* Start EXTRACT *

I don’t really enjoy talking; that’s just who I am, whether in social settings or one-on-one. I think I’m more of a listener, an observer. Growing up, I was surrounded by women—my mum, my granny, my entire community was filled with women, except for my younger brother.
That gave me a unique perspective, a chance to not just learn about women but to really understand how different we all are. Society tends to put Black women into one box, but in reality, we’re so layered, so complex. Each one of us carries a different kind of strength. Take my grandmother on my dad’s side; she’s calm and quiet, but unbelievably strong in her own way. People don’t often talk about that kind of strength, the kind that doesn’t need to be loud to be powerful. Then there’s my mum; bold, outspoken, the kind of woman you see on TV when they talk about “strong Black women.” But even she has a softer, more vulnerable side that doesn’t always get acknowledged.
I want to tell these stories. I’m still figuring out how to do it in a way that truly captures what I see and feel, but that’s the heart of my work. Right now, I’m celebrating womanhood and being African, and I’m happy with that. But I also know there’s more I want to say, more layers to uncover. I don’t think I’m even halfway there yet, but what I’m creating right now feels right.
Thank you for sharing that. How does it feel to hear people describe your work as empowering, and how has your art empowered you personally?

* End EXTRACT *

■ WHAT YOU HAVE TO DO ■
Condense the paragraph of the interview above that begins "That gave me a unique perspective" into a short bulleted list that keeps its main facts.

* Start DATA SECTION *

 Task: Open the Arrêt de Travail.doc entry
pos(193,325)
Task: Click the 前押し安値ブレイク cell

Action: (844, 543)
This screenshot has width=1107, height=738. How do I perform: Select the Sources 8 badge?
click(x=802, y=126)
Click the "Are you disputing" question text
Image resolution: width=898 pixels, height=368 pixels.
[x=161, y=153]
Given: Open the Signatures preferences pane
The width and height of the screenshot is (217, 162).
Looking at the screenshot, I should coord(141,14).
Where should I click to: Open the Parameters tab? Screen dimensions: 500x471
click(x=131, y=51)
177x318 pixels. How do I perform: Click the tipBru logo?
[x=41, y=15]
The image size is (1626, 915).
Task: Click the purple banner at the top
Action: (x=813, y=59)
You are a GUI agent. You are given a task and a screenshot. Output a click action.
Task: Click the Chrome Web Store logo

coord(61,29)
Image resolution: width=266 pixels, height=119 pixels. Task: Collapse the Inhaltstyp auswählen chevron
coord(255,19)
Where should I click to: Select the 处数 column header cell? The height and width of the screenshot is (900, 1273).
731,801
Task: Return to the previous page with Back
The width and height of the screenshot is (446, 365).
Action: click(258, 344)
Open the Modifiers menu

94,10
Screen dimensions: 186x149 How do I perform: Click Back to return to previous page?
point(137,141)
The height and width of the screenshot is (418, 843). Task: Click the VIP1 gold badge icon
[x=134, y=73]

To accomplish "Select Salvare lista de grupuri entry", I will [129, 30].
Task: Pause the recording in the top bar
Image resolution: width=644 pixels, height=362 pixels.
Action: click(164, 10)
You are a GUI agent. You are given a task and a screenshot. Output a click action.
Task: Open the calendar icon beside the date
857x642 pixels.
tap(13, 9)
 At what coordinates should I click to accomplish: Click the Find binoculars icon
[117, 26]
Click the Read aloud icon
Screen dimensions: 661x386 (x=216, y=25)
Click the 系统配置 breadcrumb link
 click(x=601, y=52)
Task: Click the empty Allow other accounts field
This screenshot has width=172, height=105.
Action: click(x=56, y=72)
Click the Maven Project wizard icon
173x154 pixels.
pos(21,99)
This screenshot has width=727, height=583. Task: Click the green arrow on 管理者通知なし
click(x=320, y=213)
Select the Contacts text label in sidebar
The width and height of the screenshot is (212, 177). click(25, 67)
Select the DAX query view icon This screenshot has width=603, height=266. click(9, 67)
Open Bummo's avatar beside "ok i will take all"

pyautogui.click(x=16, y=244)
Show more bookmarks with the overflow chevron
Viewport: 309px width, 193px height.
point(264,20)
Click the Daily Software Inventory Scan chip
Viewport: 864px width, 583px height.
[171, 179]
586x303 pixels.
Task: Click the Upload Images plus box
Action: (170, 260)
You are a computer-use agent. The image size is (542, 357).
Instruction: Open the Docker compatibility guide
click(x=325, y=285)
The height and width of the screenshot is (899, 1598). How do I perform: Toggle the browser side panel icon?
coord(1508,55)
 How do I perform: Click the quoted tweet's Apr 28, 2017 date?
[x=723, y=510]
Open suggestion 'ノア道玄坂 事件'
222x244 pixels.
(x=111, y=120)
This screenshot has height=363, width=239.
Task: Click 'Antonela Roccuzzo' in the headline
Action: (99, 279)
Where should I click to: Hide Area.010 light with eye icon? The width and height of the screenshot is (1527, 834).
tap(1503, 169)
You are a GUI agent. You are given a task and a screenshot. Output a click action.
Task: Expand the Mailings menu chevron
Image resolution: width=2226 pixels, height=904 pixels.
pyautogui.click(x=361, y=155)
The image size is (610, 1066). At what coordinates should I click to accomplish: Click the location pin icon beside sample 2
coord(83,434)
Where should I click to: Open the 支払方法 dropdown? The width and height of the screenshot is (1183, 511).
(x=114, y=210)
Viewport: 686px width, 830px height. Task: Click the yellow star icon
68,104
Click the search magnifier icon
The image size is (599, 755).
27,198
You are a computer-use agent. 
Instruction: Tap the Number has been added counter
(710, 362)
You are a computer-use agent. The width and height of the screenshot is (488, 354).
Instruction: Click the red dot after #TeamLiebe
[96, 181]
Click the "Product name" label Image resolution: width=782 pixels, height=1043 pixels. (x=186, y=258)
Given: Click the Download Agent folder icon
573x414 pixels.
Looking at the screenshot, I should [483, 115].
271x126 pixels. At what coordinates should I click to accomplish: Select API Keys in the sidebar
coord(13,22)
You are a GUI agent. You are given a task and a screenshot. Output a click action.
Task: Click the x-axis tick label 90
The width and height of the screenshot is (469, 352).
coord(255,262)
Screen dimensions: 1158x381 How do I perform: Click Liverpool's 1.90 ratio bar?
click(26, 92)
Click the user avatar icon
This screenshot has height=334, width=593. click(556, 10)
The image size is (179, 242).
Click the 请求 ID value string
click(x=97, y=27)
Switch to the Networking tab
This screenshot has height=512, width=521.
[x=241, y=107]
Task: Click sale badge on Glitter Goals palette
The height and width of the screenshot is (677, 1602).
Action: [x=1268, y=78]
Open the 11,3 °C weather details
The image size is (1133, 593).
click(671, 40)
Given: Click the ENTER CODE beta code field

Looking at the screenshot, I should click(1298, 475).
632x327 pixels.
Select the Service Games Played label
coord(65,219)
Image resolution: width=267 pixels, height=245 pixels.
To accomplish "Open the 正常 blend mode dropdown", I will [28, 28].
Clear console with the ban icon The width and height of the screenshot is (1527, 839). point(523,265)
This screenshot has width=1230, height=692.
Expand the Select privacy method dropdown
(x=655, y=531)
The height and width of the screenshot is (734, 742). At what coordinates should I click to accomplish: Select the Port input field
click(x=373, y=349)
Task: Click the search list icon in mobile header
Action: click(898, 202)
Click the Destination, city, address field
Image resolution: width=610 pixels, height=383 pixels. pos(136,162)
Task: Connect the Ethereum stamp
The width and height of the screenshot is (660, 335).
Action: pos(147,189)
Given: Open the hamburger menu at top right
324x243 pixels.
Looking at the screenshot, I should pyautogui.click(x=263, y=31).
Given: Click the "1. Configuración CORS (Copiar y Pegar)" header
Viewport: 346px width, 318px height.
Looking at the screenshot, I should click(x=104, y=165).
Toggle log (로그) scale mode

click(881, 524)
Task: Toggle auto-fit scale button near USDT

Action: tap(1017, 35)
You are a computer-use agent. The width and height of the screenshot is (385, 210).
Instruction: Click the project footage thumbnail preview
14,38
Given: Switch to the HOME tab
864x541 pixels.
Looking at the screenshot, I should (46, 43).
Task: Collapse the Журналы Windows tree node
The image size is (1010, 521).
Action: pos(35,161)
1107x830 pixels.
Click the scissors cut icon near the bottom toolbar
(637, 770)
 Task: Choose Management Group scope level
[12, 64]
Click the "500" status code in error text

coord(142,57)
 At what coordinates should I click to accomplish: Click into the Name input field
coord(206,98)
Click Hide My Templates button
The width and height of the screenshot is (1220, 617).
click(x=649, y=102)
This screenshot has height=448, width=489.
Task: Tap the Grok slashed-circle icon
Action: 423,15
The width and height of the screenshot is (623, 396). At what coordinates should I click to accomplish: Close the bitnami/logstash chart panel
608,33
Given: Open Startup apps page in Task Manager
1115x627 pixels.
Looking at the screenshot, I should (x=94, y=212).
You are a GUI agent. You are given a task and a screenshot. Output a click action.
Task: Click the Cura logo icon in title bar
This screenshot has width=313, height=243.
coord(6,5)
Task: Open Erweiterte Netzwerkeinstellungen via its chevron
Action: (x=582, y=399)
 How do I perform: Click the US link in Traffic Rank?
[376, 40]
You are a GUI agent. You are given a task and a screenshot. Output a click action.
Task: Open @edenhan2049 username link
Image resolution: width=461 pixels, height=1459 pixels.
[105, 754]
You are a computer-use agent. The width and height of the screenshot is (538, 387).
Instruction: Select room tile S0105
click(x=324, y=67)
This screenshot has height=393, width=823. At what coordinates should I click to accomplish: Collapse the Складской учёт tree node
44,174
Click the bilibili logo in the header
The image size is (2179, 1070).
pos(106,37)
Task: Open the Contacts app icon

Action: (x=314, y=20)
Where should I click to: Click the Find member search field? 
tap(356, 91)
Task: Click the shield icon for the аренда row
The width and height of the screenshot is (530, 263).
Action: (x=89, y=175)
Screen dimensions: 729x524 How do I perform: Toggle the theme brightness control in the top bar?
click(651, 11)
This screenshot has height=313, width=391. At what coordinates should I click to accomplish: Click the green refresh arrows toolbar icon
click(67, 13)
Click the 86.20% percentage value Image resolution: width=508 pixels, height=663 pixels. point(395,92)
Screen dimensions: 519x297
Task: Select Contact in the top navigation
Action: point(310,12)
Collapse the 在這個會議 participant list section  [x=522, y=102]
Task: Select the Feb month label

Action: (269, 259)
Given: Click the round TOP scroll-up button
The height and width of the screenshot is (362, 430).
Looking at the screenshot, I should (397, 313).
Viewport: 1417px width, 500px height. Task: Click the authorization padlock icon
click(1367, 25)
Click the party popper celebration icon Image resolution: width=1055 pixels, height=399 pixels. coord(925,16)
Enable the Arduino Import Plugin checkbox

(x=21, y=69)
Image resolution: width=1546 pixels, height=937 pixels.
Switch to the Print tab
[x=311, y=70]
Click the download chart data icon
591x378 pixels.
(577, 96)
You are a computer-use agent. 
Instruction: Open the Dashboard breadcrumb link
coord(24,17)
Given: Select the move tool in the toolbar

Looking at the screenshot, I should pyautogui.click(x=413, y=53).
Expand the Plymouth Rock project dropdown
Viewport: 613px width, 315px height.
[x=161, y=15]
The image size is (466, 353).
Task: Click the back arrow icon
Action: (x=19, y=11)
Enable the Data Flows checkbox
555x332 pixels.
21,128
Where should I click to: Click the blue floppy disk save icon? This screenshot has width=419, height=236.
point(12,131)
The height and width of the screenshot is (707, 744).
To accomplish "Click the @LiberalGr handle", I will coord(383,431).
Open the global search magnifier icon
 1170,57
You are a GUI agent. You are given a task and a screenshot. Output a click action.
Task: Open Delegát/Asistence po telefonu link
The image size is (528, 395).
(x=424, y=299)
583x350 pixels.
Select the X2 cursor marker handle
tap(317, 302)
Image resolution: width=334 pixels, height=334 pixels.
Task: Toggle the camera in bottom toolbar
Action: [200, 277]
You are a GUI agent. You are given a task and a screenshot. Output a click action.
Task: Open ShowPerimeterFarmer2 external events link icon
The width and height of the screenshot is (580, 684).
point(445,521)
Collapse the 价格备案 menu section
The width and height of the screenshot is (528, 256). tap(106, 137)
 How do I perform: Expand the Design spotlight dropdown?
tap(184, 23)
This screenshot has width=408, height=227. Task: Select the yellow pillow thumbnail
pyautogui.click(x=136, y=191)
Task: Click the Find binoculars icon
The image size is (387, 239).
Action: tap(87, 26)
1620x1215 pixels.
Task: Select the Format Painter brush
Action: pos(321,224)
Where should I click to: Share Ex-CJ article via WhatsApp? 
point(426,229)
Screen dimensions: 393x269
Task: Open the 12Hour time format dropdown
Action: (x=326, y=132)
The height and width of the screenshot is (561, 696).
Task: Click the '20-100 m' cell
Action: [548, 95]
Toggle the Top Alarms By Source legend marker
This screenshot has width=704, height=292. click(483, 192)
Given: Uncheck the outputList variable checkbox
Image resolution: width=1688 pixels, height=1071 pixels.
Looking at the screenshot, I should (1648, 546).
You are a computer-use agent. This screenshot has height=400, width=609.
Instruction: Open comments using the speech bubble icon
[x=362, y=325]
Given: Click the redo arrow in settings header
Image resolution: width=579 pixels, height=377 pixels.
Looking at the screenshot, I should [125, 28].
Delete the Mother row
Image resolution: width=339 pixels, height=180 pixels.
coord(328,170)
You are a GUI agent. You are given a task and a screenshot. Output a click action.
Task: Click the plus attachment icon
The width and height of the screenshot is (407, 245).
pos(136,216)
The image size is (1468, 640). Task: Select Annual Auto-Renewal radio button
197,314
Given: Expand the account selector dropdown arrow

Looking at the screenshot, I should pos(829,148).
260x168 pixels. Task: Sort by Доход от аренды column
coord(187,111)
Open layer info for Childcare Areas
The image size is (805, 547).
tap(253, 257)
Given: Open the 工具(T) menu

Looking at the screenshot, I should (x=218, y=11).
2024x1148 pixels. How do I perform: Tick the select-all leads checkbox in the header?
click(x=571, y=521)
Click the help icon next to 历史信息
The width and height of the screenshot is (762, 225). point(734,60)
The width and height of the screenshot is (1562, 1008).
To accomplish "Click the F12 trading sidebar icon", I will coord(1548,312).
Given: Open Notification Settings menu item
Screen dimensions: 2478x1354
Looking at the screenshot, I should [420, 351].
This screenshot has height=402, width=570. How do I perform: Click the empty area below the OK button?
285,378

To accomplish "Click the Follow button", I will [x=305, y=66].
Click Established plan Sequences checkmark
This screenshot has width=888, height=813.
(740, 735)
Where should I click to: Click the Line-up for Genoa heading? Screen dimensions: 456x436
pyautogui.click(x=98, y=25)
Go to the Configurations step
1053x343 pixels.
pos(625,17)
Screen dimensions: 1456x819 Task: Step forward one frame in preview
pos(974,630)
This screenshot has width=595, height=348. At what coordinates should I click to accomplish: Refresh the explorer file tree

* End DATA SECTION *

■ TASK SOLUTION ■
- Growing up surrounded by women offered a chance to understand how different women are.
- Society puts Black women into one box, but they are layered and complex, and each carries a different kind of strength.
- The grandmother on the dad's side is calm and quiet yet very strong. People rarely talk about that kind of quiet strength.
- The mum is bold and outspoken, like the "strong Black women" shown on TV, but she also has a softer, vulnerable side that often goes unacknowledged.